Financial Newsletter 4.23
Bye, Bye, Buyout
As businesses attempt to manage their costs due to inflation or poor planning, many are turning to voluntary buyouts as a tool to reduce the size of their workforce. While the details of buyouts may vary based on the specific company, industry, or even role that you find yourself in, there are some general questions that you should be asking in the event your employer comes to you with a potential buyout package:
• What is my long-term plan for working or retirement? This is the first place everyone needs to start. If you were planning on retiring this year and your employer is offering money to retire, that is something that will make you dramatically more likely to accept and more likely to see a buyout as working for you. Likewise, if you’re 40 years old and still have a 20-year career in front of you and uncertain job prospects if you do get laid off, it becomes a much bigger question as to whether accepting the buyout makes sense. Thus, we have to ask additional questions.

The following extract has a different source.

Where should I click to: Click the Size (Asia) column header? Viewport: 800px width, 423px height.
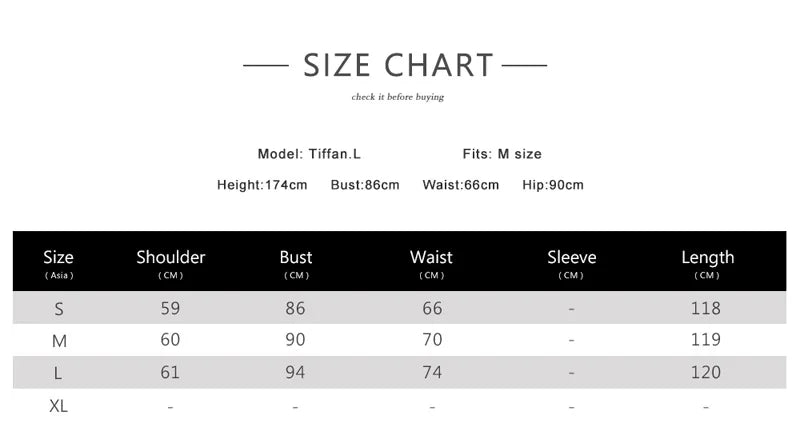(x=59, y=263)
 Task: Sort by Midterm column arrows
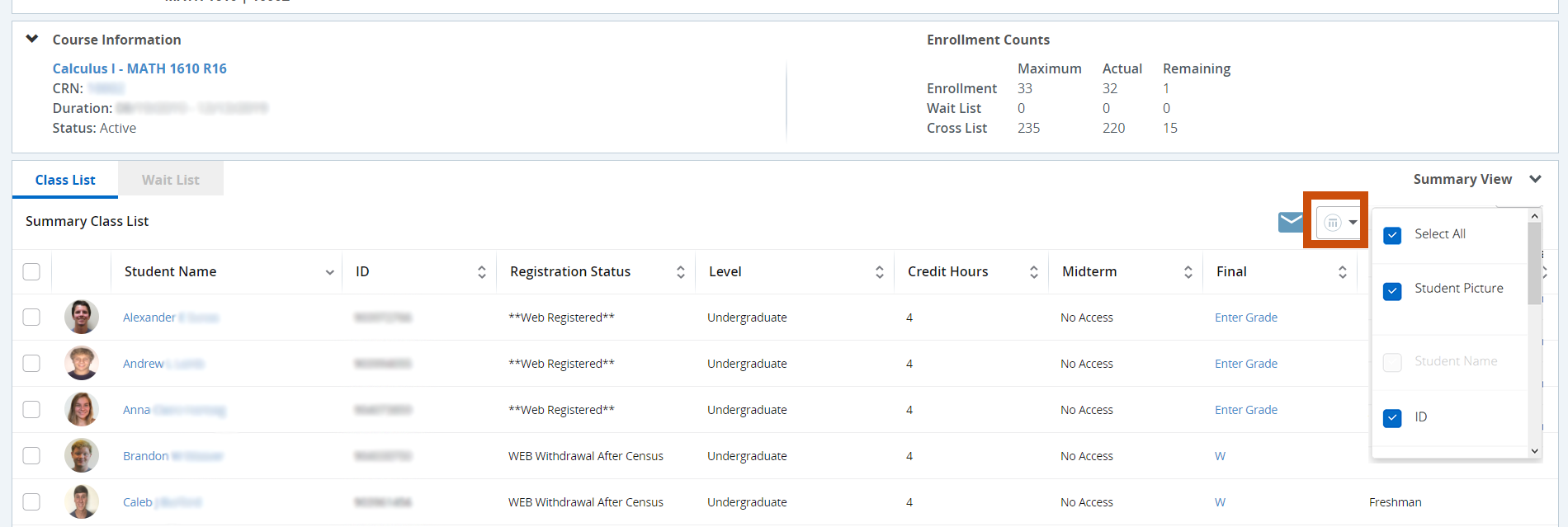click(1188, 272)
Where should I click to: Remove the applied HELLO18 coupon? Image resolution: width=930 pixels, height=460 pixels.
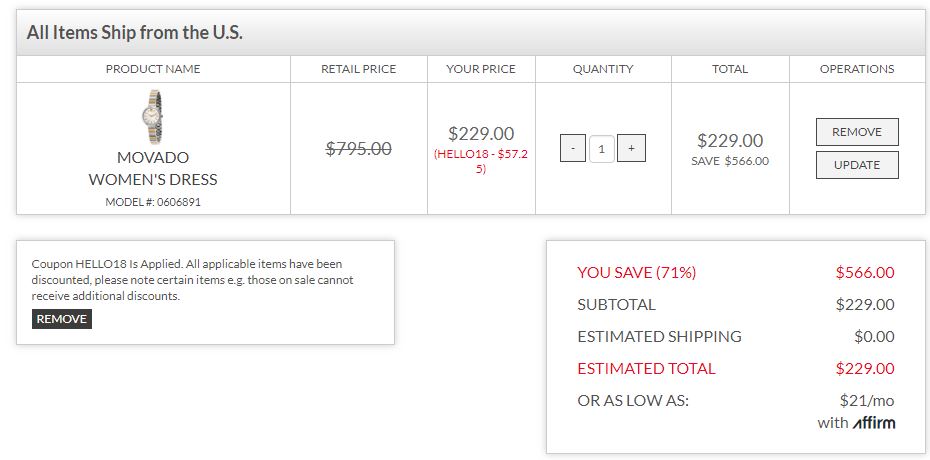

• How much money do I receive up-front? What are they going to pay you to leave? Is it equivalent to a year of salary? Six months of salary? If you’re in the middle of a career, knowing how much cushion you have from the buyout allows you to build in time to look for a new job. If you’re at the end of a career, knowing how big the buyout is can help you to determine how much a potential buyout could speed up your retirement plan.
• How much money do I receive later? For both mid-career and near-retirement employees, any compensation that is paid out at a later date should be a consideration as well. Do you receive a chunk of the buyout today and then another piece down the road? Is a portion of it paid every month over a six or twelve-month period?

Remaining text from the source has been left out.